Saved data entries
----------
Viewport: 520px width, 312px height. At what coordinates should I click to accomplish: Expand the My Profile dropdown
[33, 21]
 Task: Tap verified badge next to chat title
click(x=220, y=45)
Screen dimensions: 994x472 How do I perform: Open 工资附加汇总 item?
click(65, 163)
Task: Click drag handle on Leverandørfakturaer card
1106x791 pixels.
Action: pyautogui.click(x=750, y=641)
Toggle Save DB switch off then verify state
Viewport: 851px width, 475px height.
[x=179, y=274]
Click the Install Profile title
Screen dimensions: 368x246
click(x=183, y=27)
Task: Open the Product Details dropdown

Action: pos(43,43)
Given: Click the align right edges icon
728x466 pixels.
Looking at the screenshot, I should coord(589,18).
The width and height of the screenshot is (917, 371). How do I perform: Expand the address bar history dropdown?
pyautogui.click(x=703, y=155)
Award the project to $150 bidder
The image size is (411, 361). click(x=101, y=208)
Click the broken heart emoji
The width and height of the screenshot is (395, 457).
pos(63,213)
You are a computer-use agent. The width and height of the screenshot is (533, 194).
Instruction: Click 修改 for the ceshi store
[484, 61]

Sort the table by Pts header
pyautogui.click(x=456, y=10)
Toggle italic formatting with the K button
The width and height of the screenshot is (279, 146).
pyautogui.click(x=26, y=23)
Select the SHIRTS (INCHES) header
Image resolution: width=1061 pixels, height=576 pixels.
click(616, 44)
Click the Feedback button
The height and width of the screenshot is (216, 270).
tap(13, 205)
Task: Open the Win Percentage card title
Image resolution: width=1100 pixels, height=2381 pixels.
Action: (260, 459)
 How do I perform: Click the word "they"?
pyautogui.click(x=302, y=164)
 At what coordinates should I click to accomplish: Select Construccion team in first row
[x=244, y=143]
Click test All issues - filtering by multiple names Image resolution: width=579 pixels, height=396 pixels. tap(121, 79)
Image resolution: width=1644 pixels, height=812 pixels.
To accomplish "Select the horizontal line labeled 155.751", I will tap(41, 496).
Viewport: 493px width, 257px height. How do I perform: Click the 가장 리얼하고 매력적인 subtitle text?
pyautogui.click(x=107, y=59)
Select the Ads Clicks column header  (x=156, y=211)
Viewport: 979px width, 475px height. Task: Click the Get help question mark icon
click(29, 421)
----------
WHAT NEEDS TO BE DONE - Would you print exactly the lines from the first line of the entries above through the line that has "Given: Click the align right edges icon", both included, and stop there?

RESPONSE BOX -
Viewport: 520px width, 312px height. At what coordinates should I click to accomplish: Expand the My Profile dropdown
[33, 21]
 Task: Tap verified badge next to chat title
click(x=220, y=45)
Screen dimensions: 994x472 How do I perform: Open 工资附加汇总 item?
click(65, 163)
Task: Click drag handle on Leverandørfakturaer card
1106x791 pixels.
Action: pyautogui.click(x=750, y=641)
Toggle Save DB switch off then verify state
Viewport: 851px width, 475px height.
[x=179, y=274]
Click the Install Profile title
Screen dimensions: 368x246
click(x=183, y=27)
Task: Open the Product Details dropdown

Action: pos(43,43)
Given: Click the align right edges icon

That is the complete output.